With news of lower ticket sales made public two weeks ago, the weak numbers in Live Nation's earnings release Thursday came as no surprise. The company's second-quarter earnings revenue was $1.27 billion, down 9.7% from last year (when compared to combined revenue of Live Nation and Ticketmaster, which did not merge until the first quarter of 2010).

The quarterly results were in line with guidance the company issued at its July 15 investor presentation. On that day, Live Nation warned of lower ticket sales, especially for concerts, for the first half of the year. The news sent Live Nation's stock into a tailspin, losing 21% over two days. But it has regained some of those losses. Live Nation shares closed at $9.46 on Thursday, down 2.7% but well above the low of $8.44 that followed the investor presentation.

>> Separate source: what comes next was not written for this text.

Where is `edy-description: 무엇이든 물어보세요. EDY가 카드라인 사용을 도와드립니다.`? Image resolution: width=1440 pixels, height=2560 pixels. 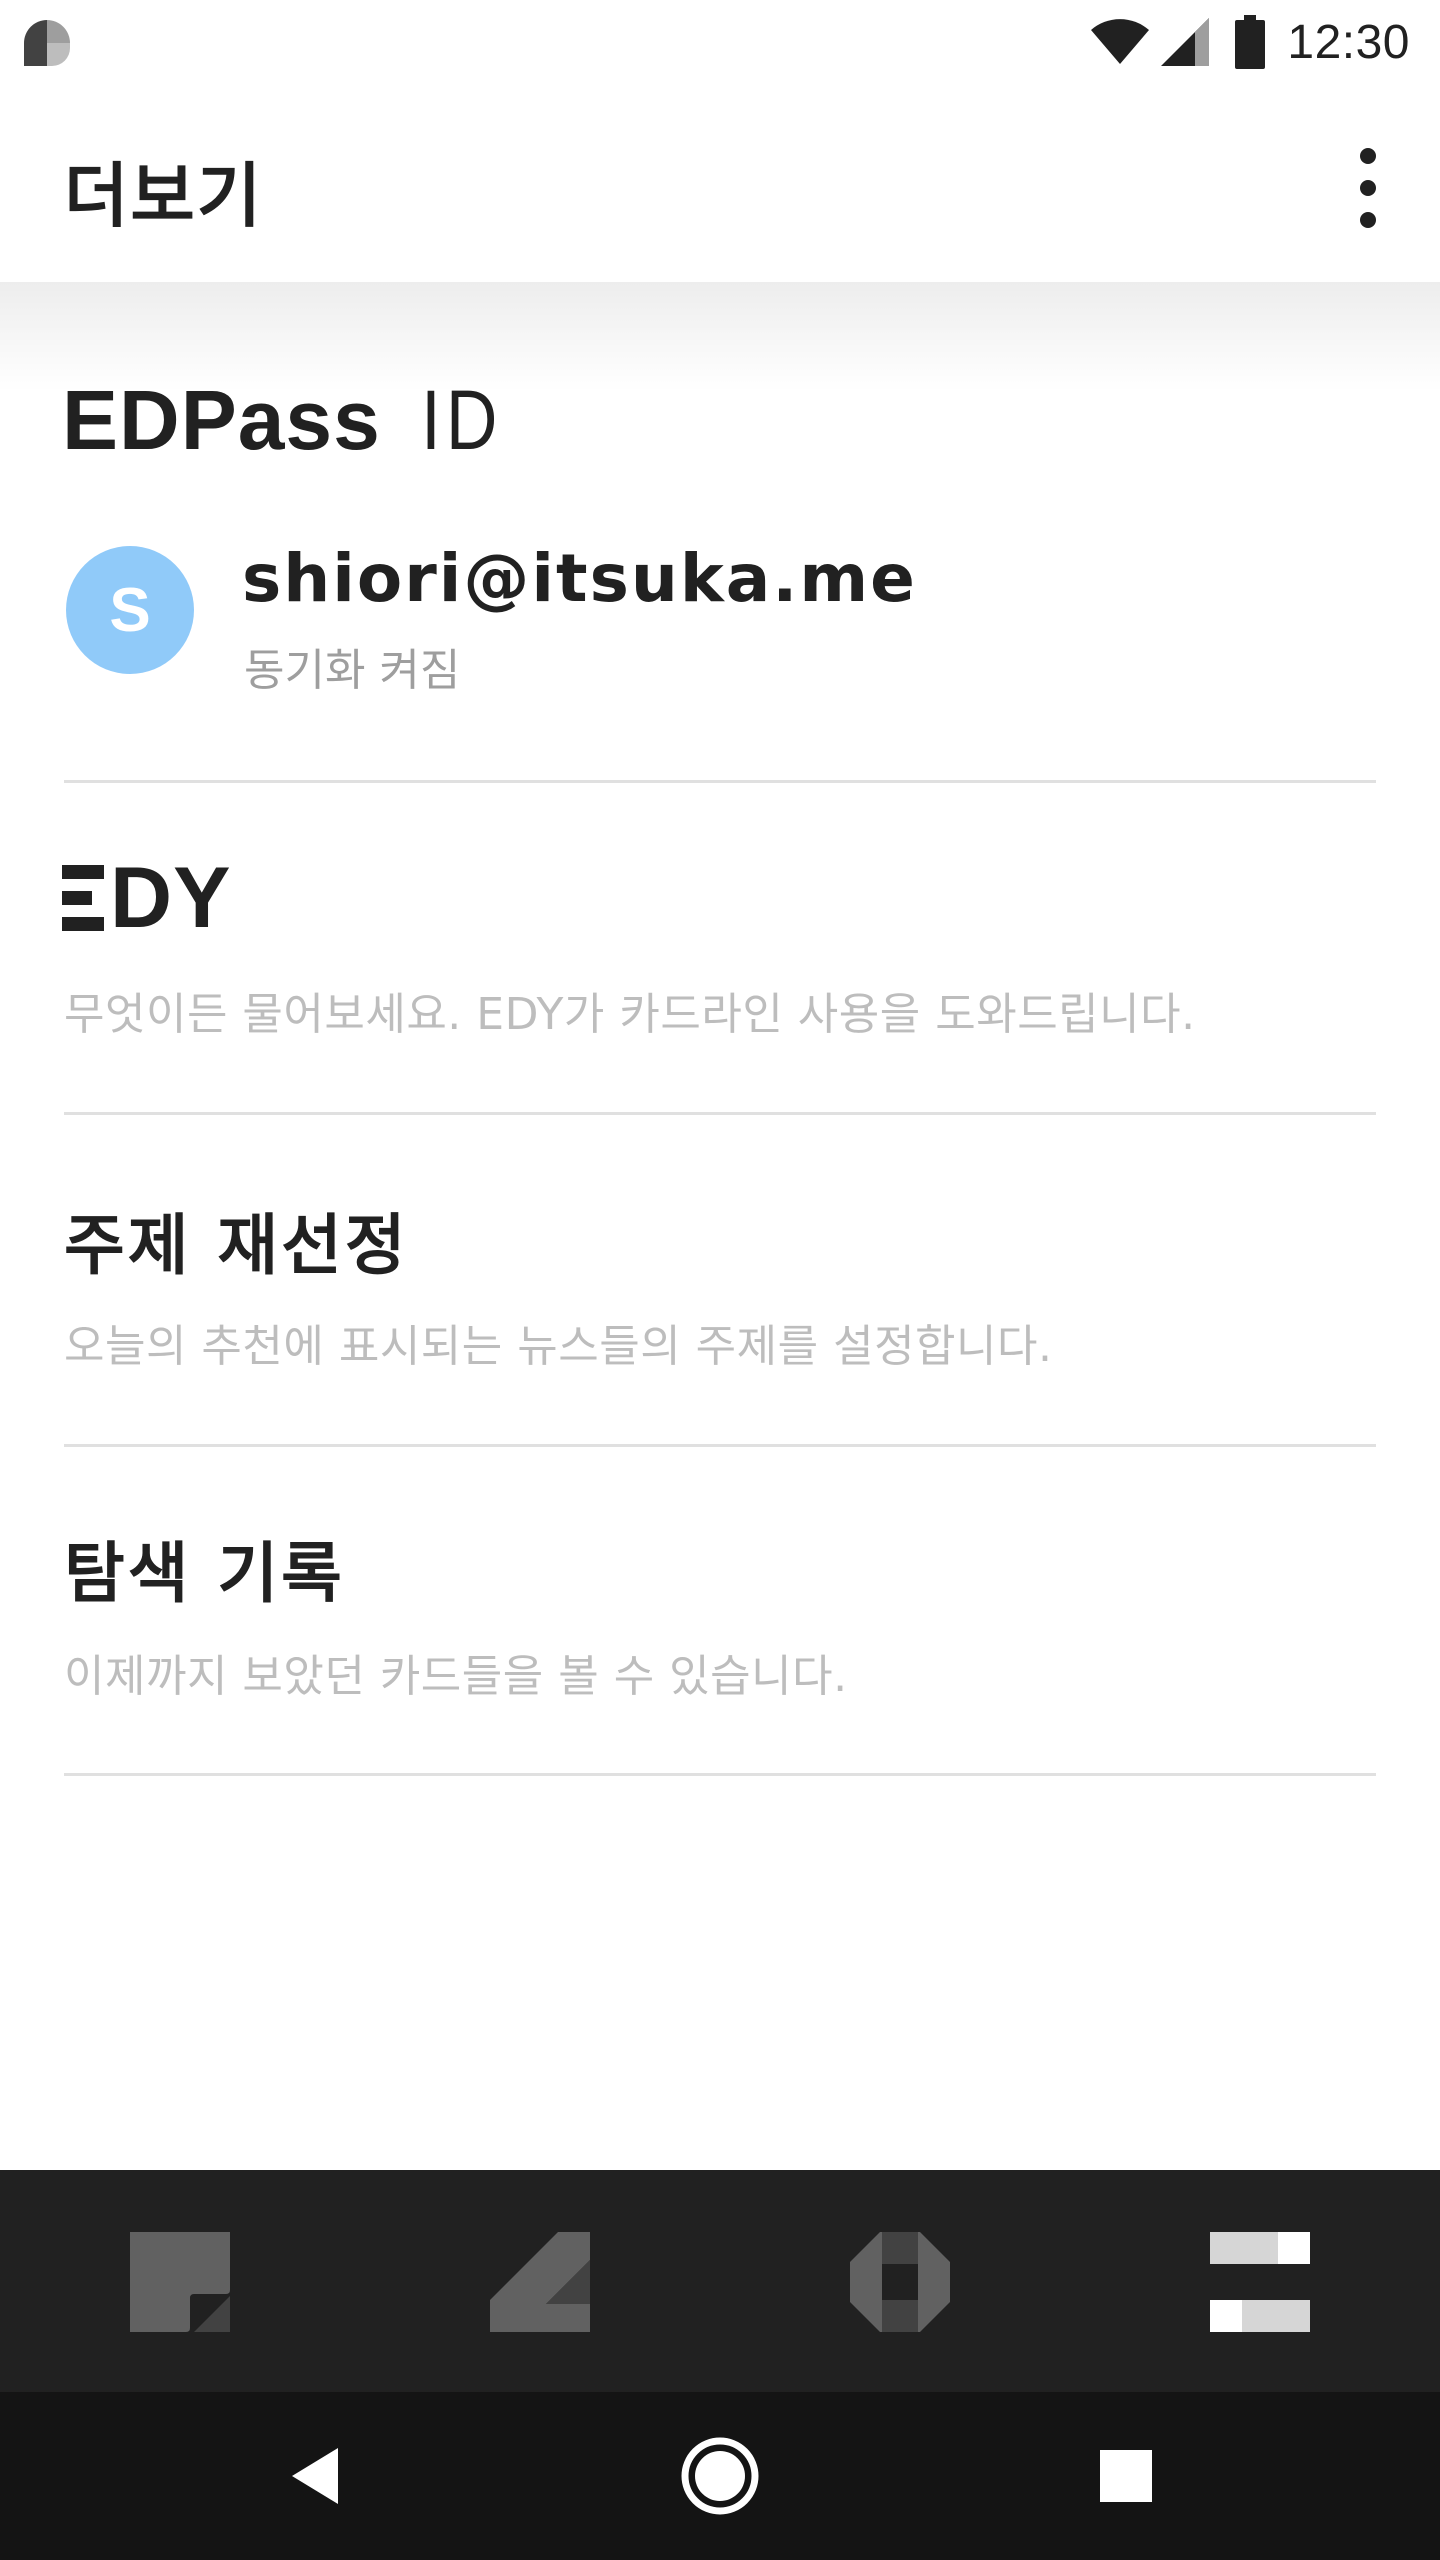
edy-description: 무엇이든 물어보세요. EDY가 카드라인 사용을 도와드립니다. is located at coordinates (630, 1014).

In the second quarter, concert revenue dropped 7.1% to $860 million based on lower attendance and lower revenue per ticket. Artist Nation fell 17.5% to $89 million because of the timing of artist tours (this will happen when some artists, like Kenny Chesney, aren't on the road this summer). Ticketing fell 14.3% to $264 million due primarily to a 16.8% drop in concert tickets unit sales. And e-commerce sank 10.4% to $19 million.

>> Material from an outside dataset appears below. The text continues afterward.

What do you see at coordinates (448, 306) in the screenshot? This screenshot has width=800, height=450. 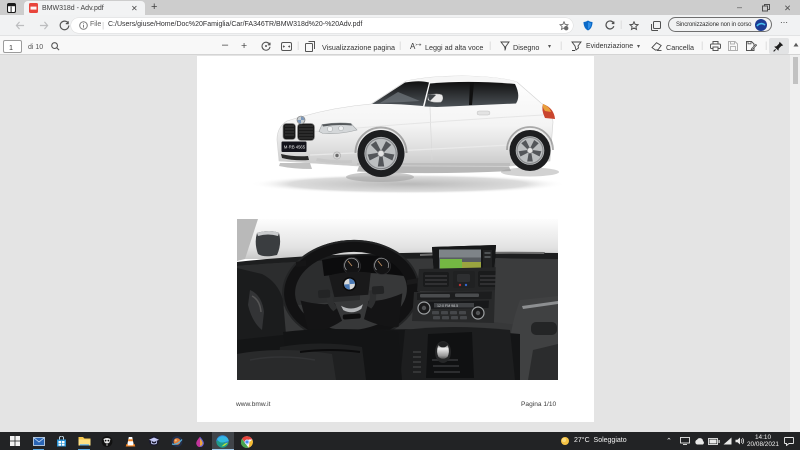 I see `svg-text: 12:0 FM 98.5` at bounding box center [448, 306].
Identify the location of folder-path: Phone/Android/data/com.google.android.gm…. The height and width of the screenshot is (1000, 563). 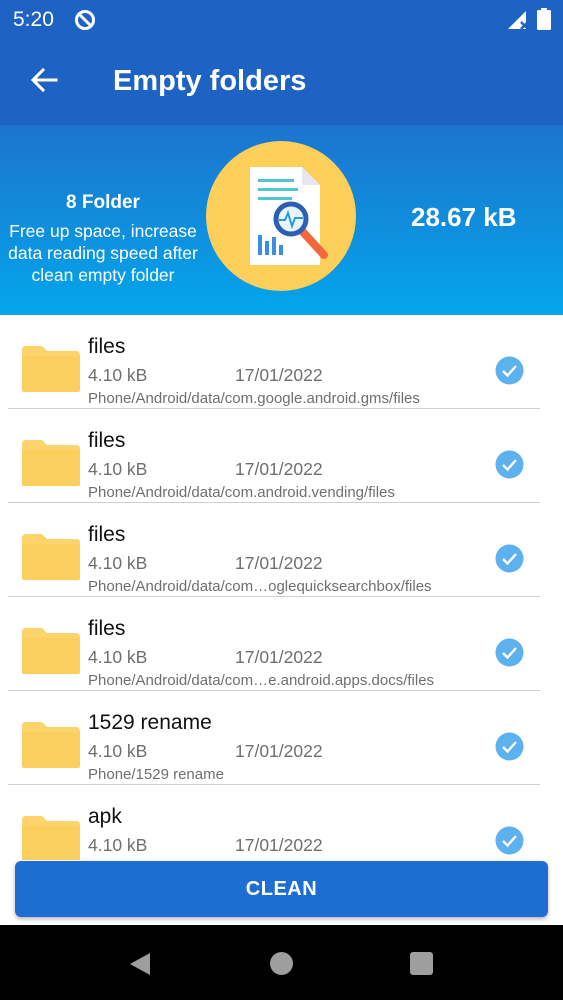
(254, 398).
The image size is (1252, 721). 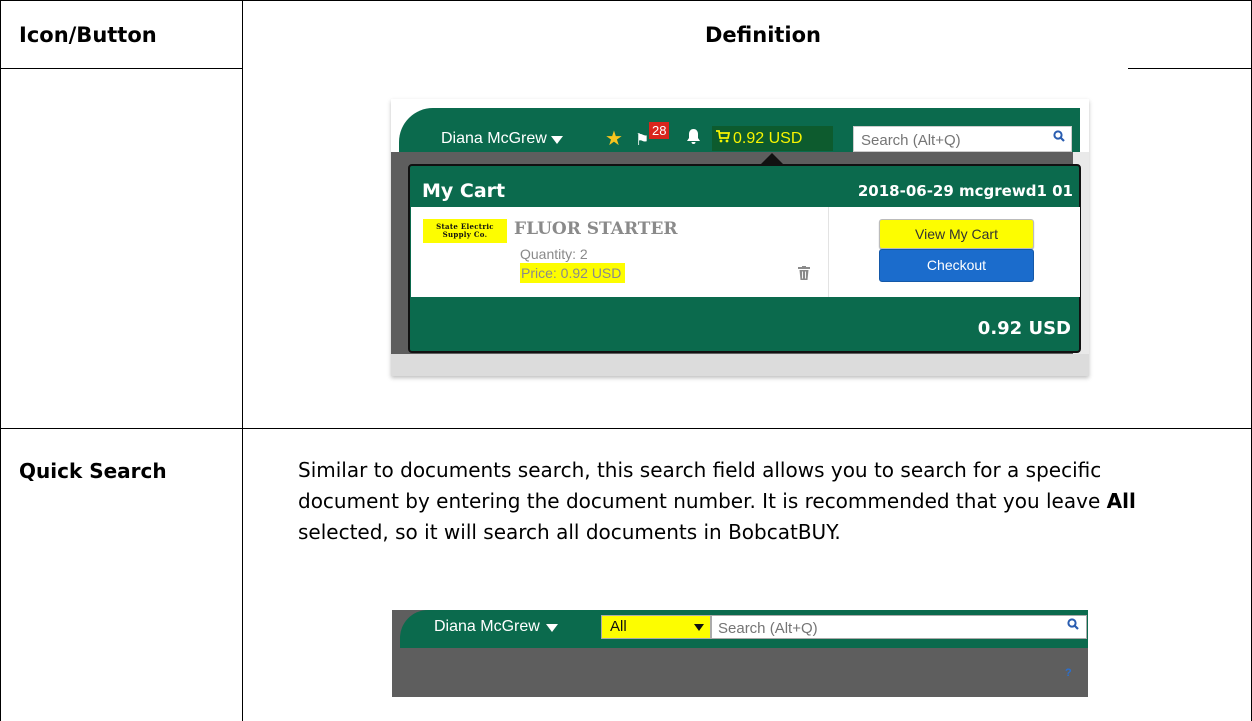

Ticket sales at North American amphitheaters were down 14% (down 12% for the half year). And concerts were down 16% and arts were down 21%.

Notes from the Q&A:

-- The drop in ticket sales is hitting all segments of the market, according to Live Nation CEO Michael Rapino. "The bottom line across all business, whether it's a club or an amphitheater, was fewer tickets per show. At the end of the day it's mostly driven along bigger shows. That has the bigger EBITDA effect. But as you can tell from Ticketmaster's industry number, for them to be down 15-16% across an industry, that would tell you it would have to hit all segments of the industry," he said.

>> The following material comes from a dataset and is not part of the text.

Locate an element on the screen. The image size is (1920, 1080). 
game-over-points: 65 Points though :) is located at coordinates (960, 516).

-- As he did on July 15, Rapino warned that the second half to 2010 could be slow. "Show count is not the problem ... Where we're feeling the softness would be the quality of the show count. We don't have a sizable, big lineup this Q3 and Q4 of 'A' artists and arenas that really drive the AOI. So I'd say the whole in the marketplace now -- in Q4 more than Q3 -- is some superstars that are going on the road to help push it you the edge," he said.

-- But if the artist is not touring in Q3 or Q4, Live Nation says they will tour in 2011 and tickets will be better priced. "We're confident the line-up will be strong," Rapino said. The industry has "read the tea leaves," he added, and will be smarter in buying and pricing talent. "They're not going to stop touring," added executive chairman Irving Azoff. "They're going to tour smarter ... There are no artists who don't want to charge less for tickets."

-- Once fans are actually in a venue, they are spending about the same amount of money. Per-head North American ancillary revenue was $18.59 during Q2 compared to $18.46 last year.